By contrast, women are often more receptive to counseling to manage their depression, says Khajit. "They cope with their emotions in a different way."

Overlooking Self-Care

Male caregivers may neglect themselves in other areas -- eating an inadequate diet, ignoring their need for exercise, getting too little sleep, and postponing visits to the doctor for their own medical ills. But the consequences of these behaviors can be serious.

Recent research at Ohio State University found that the chronic stress associated with caring for a family member with dementia can weaken the disease-fighting immune system of elderly caregivers. At the University of Pittsburgh, investigators evaluated elderly individuals (48% of whom were men) who were caring for an ill spouse; the strain of caregiving increased their risk of death, compared to counterparts who were not caregivers. As a result, many doctors and social workers tell caregivers that they can't care for someone else unless they're also caring for themselves.

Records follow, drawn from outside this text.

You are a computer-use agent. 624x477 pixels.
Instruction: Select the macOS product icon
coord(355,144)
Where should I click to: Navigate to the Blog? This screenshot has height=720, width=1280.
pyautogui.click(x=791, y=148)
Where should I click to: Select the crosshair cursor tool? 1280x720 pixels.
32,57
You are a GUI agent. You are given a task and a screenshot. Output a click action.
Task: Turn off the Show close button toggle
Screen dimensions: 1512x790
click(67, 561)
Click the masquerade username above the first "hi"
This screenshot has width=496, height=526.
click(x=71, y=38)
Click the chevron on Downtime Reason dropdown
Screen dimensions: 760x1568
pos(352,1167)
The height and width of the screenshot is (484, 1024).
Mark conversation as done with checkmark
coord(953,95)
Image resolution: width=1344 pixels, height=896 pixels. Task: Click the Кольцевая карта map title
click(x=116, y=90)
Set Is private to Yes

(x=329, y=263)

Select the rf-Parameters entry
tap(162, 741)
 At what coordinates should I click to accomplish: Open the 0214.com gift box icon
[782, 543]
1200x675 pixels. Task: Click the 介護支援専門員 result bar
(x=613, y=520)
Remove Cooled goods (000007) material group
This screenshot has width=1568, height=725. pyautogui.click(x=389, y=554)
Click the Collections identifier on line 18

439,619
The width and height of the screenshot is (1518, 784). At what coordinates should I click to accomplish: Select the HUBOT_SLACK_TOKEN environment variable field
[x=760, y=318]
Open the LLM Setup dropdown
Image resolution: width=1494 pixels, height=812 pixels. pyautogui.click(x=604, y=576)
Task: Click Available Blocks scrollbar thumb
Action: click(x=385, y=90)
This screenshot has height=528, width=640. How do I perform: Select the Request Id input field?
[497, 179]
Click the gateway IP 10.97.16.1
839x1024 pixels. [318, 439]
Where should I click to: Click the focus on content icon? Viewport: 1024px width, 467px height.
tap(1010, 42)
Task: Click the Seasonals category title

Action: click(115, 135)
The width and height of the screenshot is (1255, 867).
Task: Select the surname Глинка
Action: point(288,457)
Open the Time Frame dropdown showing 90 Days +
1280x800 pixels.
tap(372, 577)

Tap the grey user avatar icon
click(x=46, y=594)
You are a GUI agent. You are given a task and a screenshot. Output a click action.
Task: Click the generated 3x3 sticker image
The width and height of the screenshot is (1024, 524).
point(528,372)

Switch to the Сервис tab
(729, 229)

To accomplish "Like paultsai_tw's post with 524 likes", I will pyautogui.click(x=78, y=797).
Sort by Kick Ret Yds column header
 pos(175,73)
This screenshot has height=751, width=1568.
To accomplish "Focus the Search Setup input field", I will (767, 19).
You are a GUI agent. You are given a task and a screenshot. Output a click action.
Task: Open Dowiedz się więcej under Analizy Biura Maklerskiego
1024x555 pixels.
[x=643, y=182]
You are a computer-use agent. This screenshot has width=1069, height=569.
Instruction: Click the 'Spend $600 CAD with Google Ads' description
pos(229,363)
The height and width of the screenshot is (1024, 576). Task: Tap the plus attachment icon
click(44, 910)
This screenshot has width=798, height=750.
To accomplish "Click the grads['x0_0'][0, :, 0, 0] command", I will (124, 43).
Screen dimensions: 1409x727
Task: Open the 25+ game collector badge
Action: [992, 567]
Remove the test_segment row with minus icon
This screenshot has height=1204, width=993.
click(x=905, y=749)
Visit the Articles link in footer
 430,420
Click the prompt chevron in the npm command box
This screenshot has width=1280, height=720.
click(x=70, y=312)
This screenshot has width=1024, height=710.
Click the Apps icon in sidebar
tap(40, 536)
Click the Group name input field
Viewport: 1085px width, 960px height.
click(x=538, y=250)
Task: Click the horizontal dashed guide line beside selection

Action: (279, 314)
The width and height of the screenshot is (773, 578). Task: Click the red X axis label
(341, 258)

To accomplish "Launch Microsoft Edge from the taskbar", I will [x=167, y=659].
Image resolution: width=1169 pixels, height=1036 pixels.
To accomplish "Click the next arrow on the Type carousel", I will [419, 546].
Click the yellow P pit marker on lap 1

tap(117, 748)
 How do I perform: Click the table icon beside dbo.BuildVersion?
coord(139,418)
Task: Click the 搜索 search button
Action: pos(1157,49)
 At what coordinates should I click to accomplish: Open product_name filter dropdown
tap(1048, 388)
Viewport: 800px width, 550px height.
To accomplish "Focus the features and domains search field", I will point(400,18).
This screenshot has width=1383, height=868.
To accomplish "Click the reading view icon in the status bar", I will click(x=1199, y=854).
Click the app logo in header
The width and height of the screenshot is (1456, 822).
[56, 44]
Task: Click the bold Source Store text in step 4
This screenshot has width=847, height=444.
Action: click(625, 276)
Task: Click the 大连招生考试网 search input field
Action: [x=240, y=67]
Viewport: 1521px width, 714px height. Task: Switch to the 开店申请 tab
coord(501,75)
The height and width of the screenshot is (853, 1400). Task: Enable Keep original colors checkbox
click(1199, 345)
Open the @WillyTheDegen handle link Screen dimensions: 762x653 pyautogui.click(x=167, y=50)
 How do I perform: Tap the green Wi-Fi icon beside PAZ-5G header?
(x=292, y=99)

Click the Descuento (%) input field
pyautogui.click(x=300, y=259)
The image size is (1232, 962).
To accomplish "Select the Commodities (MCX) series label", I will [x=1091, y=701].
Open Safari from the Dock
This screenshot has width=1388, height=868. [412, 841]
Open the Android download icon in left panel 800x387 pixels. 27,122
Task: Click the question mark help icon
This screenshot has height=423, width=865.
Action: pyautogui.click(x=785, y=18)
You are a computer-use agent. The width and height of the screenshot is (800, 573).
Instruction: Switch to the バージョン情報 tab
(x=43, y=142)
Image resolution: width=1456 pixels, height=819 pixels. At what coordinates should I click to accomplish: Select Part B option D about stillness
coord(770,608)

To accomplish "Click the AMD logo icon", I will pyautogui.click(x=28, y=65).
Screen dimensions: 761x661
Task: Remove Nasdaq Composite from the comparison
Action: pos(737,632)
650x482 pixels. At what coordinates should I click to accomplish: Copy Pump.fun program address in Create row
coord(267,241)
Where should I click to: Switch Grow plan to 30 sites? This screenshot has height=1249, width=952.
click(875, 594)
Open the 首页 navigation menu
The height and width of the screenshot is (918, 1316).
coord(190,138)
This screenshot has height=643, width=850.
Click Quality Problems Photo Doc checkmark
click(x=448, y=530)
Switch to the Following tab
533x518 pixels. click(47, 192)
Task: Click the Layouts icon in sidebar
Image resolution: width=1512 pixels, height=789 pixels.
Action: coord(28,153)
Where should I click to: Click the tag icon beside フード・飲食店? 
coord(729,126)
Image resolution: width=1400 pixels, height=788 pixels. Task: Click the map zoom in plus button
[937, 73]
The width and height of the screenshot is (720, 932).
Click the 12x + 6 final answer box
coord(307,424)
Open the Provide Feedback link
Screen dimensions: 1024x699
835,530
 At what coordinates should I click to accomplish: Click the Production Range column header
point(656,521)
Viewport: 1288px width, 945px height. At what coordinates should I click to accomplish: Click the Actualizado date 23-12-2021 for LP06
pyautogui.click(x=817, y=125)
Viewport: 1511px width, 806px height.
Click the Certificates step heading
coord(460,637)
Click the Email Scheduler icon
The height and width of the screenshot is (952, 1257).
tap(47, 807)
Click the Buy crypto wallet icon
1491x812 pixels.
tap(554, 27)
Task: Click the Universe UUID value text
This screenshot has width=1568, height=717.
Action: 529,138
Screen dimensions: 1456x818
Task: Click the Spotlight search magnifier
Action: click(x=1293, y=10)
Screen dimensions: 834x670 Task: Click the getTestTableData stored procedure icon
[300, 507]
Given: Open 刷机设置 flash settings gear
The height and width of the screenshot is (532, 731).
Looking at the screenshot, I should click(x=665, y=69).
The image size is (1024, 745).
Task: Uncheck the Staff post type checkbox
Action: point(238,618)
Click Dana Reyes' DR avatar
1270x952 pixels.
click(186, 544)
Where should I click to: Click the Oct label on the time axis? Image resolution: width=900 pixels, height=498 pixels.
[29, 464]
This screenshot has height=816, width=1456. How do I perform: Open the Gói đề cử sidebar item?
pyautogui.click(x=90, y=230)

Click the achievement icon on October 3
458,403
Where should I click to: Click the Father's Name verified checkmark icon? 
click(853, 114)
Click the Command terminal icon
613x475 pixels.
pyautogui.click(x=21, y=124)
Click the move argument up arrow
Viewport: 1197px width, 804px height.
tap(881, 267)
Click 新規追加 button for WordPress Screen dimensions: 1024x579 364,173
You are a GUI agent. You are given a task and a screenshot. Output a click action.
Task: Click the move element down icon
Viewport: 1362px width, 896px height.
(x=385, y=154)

"Caregivers often make themselves the last priority," says Khajit. "Some of them haven't had a day off in literally years. We talk to them about ways to arrange for a little time away so they can recharge their batteries and nourish themselves."

Mittelman, research associate professor of psychiatry at New York University School of Medicine, notes that if the caregiver isn't healthy, then the patient is going to suffer. "Counselors often say, 'Take care of yourself because you're the only person who can take care of the patient,'" adds Mittelman.